Anti-forensics is a term used for illegal practices performed to temper the quality and quantity of the existing evidences from a crime scene or to hamper it to the extend that it would be difficult to examine or analyse it further. It could be the deliberated actions of the computer users itself or of the programmers too. Anti-forensics tool users may also be computer users who wish to erase evidence of criminal activity, including counterfeiting, paedophilia, terrorist attacks, and hacking. Users can use anti-forensics software to erase any data that might suggest they could steal important information to enter computer systems without authorisation or obtain passwords and other information.

It includes acts such as purposefully erasing data by replacing it with fresh data or using technologies to prevent forensic analysis. To improve security also, anti-forensic measures can be utilised, such as overwriting and deleting data to prevent unauthorised individuals from reading it. Cybercriminals may take advantage of these strategies to avoid their activities being revealed.

Objectives of Anti-Forensics

1. Preventing the discovery of compromising incidents that have occurred.
2. Interfering with and stopping the process of gathering of data.
3. Extending the amount of time an examiner take to solve a case.
4. Raising questions on forensic report or testimony.
5. Using the forensic tool against the organisation itself.
6. Leaving no trace of the use of an anti-forensic tool.

There are various techniques of anti forensics through which removing of evidence takes place:-

1. VPN(Virtual private network):- When a person connects to web-based services, a virtual private network, or VPN, anonymises them by hiding their originating IP address. It is frequently used by threat actors to conceal their identities, which makes it more difficult to link cyberattacks to a particular organisation or geographic area.
2. Timestomping:- Timestomping conceals a user’s activity by altering the time and date of a file or application’s creation, access, modification, and/or execution. Timestomping is carried out by the changes done in the attributes in the MFT(Master file table). It is considered as the brain of the storage device. It keeps the track of address of the file, their name, time of the creation and privilege of access. Therefore, a threat actor may make it look as if malware was executed earlier or later than it actually was if they employed Timestomping after executing the virus at a specific time and date.

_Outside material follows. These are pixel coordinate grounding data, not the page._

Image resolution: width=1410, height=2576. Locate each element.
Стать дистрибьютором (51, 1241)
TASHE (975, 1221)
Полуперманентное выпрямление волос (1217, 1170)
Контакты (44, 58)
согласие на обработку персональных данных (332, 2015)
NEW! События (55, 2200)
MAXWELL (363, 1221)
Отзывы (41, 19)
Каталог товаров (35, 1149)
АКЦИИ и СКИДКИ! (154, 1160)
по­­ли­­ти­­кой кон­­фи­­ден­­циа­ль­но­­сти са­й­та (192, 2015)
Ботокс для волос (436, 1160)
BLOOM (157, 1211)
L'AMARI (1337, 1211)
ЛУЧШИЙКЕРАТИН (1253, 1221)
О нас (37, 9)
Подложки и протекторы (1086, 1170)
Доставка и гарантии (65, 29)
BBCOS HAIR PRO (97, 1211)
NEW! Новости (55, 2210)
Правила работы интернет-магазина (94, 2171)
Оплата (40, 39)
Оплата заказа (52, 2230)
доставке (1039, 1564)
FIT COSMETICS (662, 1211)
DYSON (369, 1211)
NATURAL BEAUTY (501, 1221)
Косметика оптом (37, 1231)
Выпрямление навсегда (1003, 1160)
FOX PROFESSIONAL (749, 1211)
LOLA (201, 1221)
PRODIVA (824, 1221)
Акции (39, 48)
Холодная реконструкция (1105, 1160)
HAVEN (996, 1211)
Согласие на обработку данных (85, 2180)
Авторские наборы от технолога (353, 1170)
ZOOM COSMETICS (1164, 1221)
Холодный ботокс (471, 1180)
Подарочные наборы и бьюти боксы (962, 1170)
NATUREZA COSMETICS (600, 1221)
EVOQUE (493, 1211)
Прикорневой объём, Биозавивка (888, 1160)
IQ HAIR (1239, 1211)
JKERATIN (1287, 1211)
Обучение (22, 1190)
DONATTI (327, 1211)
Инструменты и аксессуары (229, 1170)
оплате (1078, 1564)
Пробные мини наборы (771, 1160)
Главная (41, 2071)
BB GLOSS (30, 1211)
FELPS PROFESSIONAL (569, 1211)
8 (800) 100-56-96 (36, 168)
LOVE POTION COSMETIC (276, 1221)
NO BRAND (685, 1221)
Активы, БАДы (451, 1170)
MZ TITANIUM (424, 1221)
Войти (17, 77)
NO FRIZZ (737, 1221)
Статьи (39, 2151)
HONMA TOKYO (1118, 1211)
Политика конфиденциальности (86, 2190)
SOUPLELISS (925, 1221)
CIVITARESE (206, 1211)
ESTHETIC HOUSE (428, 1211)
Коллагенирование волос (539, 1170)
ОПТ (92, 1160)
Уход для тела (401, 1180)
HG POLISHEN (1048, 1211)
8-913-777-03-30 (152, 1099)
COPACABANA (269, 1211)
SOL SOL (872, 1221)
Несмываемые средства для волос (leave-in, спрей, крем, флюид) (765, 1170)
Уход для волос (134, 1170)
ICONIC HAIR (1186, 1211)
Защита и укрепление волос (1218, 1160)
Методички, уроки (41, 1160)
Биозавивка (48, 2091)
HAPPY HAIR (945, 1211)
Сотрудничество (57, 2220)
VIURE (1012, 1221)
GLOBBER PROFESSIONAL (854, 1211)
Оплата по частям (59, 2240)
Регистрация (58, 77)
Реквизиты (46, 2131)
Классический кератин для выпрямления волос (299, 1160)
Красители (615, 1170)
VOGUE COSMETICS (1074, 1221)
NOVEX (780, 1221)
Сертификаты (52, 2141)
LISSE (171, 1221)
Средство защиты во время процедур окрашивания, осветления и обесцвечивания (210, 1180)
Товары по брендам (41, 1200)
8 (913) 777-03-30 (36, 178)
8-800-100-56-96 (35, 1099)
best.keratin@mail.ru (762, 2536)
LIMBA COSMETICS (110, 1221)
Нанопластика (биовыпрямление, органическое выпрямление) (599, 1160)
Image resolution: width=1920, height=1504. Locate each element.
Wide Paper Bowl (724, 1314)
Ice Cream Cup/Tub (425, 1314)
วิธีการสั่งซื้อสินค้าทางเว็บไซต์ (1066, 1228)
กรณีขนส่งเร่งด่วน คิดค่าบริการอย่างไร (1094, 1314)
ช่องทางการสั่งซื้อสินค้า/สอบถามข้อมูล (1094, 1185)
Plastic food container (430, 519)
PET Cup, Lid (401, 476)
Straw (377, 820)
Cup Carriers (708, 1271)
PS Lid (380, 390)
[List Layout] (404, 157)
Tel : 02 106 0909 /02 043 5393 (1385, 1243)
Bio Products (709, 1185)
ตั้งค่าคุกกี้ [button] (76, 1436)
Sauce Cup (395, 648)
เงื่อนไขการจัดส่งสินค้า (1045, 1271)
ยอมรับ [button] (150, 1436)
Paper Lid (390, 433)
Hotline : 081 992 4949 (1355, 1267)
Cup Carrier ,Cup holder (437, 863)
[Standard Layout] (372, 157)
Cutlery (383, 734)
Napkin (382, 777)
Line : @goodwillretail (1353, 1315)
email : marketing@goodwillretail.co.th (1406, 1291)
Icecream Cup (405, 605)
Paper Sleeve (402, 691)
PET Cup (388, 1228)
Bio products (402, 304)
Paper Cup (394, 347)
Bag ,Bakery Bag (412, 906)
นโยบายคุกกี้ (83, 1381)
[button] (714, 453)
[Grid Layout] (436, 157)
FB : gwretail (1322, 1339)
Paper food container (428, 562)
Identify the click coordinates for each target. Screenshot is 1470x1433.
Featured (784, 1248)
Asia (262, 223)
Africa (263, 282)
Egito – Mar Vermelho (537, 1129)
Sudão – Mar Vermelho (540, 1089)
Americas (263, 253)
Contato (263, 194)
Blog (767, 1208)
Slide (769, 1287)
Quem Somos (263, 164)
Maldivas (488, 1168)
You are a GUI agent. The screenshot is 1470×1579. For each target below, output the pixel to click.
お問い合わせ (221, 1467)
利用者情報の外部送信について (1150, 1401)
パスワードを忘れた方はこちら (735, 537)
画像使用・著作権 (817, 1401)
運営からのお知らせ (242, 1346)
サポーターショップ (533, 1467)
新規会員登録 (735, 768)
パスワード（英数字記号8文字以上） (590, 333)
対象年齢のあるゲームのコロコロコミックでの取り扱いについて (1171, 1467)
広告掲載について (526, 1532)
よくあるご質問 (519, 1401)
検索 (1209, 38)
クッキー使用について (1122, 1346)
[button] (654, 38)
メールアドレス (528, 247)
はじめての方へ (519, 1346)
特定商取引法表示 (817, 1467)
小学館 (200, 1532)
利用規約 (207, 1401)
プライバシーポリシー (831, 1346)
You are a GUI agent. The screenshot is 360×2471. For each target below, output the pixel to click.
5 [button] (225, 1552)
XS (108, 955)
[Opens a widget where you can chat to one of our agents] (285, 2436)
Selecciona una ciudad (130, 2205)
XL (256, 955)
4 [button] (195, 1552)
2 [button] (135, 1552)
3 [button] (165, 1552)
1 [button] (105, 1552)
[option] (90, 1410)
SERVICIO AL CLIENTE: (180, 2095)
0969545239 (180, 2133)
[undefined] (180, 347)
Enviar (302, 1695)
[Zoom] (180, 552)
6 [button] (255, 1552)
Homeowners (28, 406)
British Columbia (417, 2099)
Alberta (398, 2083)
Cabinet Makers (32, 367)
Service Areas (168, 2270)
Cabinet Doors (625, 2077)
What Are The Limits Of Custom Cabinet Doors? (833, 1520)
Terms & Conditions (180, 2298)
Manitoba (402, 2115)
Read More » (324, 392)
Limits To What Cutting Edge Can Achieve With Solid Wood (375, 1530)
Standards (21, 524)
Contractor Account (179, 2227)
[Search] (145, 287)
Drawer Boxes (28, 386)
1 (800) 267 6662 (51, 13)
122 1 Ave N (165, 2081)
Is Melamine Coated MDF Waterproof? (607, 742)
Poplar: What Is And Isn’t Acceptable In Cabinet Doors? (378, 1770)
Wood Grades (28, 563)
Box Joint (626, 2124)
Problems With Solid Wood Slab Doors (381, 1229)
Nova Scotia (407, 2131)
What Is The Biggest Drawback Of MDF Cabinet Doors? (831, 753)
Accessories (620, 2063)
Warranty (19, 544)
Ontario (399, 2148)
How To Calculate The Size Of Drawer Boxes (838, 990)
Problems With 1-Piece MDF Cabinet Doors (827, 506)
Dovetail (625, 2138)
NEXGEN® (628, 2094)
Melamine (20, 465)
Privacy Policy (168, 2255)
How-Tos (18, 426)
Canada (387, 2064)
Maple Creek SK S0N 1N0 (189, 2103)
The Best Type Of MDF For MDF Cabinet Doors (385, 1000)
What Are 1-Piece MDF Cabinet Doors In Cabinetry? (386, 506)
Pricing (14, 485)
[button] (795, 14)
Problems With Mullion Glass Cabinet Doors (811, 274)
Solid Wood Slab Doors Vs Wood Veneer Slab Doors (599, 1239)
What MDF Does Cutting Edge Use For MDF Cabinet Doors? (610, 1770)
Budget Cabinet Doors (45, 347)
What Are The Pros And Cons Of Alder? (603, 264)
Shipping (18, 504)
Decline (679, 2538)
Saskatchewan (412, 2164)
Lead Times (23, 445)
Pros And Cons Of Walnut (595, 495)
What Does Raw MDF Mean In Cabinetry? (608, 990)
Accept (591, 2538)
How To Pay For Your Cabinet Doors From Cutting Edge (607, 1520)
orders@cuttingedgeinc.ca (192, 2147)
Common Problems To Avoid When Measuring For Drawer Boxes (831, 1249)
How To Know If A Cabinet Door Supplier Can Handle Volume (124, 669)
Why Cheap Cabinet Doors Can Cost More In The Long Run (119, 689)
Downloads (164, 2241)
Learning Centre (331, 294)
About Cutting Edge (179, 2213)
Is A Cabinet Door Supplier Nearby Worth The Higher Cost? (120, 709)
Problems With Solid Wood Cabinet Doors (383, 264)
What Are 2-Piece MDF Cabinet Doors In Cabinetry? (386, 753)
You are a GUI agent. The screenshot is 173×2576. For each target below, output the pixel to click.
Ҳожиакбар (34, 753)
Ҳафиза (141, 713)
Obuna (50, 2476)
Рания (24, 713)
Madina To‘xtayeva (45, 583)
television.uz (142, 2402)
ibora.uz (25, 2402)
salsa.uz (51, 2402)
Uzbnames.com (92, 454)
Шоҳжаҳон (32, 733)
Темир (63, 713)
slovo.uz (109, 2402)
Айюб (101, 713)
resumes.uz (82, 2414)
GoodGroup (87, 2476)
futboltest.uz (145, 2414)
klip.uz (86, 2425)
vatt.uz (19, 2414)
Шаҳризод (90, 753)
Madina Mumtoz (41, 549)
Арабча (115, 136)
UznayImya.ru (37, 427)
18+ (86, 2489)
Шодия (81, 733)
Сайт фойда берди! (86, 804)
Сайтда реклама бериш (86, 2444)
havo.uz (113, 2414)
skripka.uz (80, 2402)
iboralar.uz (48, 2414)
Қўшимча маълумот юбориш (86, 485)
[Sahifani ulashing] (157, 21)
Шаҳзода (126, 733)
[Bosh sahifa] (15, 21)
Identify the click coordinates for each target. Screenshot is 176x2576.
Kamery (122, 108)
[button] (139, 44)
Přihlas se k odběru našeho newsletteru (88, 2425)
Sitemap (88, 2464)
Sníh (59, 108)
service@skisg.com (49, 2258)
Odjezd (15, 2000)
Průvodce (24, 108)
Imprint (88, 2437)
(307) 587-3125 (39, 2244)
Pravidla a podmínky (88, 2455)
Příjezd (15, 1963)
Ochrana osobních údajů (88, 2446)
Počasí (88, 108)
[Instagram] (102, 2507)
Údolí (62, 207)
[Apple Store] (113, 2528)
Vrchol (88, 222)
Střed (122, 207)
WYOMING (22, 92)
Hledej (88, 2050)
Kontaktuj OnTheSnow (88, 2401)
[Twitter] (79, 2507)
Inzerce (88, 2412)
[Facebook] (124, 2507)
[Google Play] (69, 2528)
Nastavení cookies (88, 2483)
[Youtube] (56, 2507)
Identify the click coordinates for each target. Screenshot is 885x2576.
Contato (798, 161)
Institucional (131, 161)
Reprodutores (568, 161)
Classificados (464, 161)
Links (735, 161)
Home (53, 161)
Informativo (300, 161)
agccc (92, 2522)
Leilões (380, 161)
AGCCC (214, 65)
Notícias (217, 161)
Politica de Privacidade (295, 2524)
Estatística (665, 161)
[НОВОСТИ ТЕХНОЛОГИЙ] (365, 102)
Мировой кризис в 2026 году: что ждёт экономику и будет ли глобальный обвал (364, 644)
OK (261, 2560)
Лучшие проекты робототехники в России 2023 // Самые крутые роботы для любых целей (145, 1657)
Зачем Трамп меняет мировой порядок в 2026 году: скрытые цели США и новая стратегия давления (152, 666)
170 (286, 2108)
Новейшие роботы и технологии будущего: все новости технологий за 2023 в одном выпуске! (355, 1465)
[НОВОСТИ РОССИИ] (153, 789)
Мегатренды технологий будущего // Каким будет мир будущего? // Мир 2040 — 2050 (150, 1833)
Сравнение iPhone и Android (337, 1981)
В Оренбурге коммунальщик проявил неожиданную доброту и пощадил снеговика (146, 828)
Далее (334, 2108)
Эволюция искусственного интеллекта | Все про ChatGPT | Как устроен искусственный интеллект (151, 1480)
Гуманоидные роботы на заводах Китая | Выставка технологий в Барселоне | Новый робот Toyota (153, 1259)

Because of this, it becomes more difficult to determine the timeline or order of events during a cyber incident.
3. Data wiping:- Threat actors utilise disc wiping to erase all of the data on the hard disc, leaving no possibility of data recovery. The threat actor does this by running an application that erases all of the disk’s contents. The more applications runs through, more it produces the scrambled data. Eg:- KillDisk.
4. Data Encryption:- Data encryption hauls the access to the important evidence. For instance, if a virtual private network has been set-up, the threat actors will encrypt the network making it difficult for victim to obtain the information as the unmasking of the network will be extremely difficult and quite impossible to take remedial actions.
5. Event logs:- Event logs are files that include a lot of data on activities that happen in an IT environment, like software applications being run, user accounts being logged in, etc. Threat actors have the ability to remove these logs, which makes it more difficult for victim to determine exactly what has been conspired. They accomplish this either manually, if they have remote access to the victim’s infrastructure, or by creating a program that, when run, removes the event logs.
   

Preventative Measures:- It is important to take preventative steps to mitigate the risks before its too late. Some of them are listed below:-

1. Installing firewalls.
2. Access control
3. Regular patching
4. Secure configuration
5. Anti-malware software
6. Staff training and awareness.

Usage of detection tools:- Detection steps in where prevention fails. Detective systems can be quite helpful since they let you spot attacks that get past your defences before they have a chance to cause too much harm. Some of the good detection tools are enlisted here:-

1. SIEM tools(security information and event management)
2. EDR (endpoint detection and response)
3. SOC (security operations centre).